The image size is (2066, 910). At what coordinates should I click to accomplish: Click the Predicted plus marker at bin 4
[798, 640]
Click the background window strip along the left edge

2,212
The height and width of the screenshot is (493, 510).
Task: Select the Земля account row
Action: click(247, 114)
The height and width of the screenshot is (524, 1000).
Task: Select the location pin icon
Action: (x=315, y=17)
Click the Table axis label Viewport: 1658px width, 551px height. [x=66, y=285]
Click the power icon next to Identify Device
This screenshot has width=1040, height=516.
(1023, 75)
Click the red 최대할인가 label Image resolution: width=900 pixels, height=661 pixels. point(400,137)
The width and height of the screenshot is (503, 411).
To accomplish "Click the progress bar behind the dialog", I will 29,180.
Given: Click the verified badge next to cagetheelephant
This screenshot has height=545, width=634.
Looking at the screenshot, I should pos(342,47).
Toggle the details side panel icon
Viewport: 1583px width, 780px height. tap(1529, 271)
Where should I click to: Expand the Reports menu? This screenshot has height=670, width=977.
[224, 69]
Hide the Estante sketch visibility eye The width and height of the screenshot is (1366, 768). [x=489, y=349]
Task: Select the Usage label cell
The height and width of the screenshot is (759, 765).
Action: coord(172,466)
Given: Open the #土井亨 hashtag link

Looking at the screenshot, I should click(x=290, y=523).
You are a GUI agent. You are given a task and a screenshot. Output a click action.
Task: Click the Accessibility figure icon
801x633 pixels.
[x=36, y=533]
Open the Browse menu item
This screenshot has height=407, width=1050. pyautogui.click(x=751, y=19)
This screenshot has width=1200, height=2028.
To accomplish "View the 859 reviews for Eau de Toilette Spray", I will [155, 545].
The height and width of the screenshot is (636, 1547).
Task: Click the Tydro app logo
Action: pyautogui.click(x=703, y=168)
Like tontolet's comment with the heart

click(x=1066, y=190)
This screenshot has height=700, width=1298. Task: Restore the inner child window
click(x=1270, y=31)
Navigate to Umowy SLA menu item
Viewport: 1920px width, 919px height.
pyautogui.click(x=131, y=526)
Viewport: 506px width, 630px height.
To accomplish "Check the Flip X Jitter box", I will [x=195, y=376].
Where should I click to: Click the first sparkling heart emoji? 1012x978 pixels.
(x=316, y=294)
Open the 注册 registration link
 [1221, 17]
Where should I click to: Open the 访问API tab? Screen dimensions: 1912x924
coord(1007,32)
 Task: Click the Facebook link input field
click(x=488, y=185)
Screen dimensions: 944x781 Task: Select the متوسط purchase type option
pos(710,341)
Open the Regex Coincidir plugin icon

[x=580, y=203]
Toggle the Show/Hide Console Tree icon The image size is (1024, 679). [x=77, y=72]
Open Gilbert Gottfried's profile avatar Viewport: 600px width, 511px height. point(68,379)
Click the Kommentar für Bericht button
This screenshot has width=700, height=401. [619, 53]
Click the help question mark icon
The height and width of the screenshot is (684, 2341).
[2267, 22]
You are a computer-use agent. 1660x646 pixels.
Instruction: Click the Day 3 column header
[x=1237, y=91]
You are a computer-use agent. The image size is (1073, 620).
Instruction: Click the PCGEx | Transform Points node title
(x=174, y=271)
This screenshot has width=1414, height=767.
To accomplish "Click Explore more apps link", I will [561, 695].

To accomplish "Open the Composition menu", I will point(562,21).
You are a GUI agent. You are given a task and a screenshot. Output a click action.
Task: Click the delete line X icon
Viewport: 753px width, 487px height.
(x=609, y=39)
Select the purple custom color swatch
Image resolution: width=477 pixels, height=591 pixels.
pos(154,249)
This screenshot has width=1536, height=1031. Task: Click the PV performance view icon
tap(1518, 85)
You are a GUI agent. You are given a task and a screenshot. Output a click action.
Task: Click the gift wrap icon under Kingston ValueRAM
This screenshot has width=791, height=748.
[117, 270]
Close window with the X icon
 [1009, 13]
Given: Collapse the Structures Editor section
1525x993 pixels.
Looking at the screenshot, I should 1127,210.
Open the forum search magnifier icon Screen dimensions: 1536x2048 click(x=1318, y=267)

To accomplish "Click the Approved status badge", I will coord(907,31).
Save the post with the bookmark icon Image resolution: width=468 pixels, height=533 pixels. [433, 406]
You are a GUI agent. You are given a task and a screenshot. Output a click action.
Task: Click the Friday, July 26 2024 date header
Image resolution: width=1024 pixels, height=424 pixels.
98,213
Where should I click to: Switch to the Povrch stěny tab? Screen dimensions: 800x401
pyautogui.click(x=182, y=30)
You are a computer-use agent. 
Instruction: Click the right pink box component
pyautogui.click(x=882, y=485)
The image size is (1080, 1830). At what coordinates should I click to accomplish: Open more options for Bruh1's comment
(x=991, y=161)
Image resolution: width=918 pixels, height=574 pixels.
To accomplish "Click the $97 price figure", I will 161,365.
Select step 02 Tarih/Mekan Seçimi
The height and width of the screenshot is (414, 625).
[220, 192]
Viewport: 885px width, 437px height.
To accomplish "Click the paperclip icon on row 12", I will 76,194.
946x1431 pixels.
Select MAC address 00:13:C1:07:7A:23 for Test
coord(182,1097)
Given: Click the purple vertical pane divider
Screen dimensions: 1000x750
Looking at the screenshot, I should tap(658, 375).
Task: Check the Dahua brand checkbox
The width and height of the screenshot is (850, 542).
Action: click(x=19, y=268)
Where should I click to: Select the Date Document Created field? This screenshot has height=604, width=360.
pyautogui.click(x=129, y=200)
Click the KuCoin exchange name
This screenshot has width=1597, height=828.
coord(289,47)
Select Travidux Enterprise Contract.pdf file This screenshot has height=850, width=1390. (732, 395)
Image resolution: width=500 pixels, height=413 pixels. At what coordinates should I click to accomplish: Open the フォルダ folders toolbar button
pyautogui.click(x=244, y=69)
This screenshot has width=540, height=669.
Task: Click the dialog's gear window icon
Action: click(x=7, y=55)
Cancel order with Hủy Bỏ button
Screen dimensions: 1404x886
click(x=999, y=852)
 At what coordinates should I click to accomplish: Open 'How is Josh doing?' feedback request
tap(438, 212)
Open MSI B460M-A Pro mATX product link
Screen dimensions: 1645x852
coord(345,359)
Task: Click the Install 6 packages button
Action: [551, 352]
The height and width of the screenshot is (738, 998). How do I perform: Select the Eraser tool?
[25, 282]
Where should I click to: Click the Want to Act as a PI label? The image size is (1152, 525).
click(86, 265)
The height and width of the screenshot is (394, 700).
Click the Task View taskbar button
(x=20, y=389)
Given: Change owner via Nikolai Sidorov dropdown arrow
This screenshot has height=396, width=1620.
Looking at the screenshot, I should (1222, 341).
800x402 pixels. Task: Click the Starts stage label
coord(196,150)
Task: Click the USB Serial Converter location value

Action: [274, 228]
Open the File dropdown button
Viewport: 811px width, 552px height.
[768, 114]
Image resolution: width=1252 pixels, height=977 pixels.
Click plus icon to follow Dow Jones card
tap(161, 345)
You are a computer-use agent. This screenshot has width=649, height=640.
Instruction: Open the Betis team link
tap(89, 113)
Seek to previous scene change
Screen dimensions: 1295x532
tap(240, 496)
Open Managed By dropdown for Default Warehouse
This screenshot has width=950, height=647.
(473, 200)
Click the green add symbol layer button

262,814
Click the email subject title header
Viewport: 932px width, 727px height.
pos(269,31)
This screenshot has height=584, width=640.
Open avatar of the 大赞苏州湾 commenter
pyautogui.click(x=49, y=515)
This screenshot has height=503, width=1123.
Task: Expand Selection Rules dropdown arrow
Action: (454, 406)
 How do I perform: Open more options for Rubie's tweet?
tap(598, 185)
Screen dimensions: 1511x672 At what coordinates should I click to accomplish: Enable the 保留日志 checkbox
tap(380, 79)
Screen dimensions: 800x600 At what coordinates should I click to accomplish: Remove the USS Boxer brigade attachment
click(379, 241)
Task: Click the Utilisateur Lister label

— What is required —
In the entries above, find the line with "Viewport: 753px width, 487px height." and the line with "Task: Check the Dahua brand checkbox", then set down exactly those two and every line between them, nothing else.

— Worked solution —
Viewport: 753px width, 487px height.
(x=609, y=39)
Select the purple custom color swatch
Image resolution: width=477 pixels, height=591 pixels.
pos(154,249)
This screenshot has width=1536, height=1031. Task: Click the PV performance view icon
tap(1518, 85)
You are a GUI agent. You are given a task and a screenshot. Output a click action.
Task: Click the gift wrap icon under Kingston ValueRAM
This screenshot has width=791, height=748.
[117, 270]
Close window with the X icon
 [1009, 13]
Given: Collapse the Structures Editor section
1525x993 pixels.
Looking at the screenshot, I should 1127,210.
Open the forum search magnifier icon Screen dimensions: 1536x2048 click(x=1318, y=267)

To accomplish "Click the Approved status badge", I will coord(907,31).
Save the post with the bookmark icon Image resolution: width=468 pixels, height=533 pixels. [433, 406]
You are a GUI agent. You are given a task and a screenshot. Output a click action.
Task: Click the Friday, July 26 2024 date header
Image resolution: width=1024 pixels, height=424 pixels.
98,213
Where should I click to: Switch to the Povrch stěny tab? Screen dimensions: 800x401
pyautogui.click(x=182, y=30)
You are a computer-use agent. 
Instruction: Click the right pink box component
pyautogui.click(x=882, y=485)
The image size is (1080, 1830). At what coordinates should I click to accomplish: Open more options for Bruh1's comment
(x=991, y=161)
Image resolution: width=918 pixels, height=574 pixels.
To accomplish "Click the $97 price figure", I will 161,365.
Select step 02 Tarih/Mekan Seçimi
The height and width of the screenshot is (414, 625).
[220, 192]
Viewport: 885px width, 437px height.
To accomplish "Click the paperclip icon on row 12", I will 76,194.
946x1431 pixels.
Select MAC address 00:13:C1:07:7A:23 for Test
coord(182,1097)
Given: Click the purple vertical pane divider
Screen dimensions: 1000x750
Looking at the screenshot, I should tap(658, 375).
Task: Check the Dahua brand checkbox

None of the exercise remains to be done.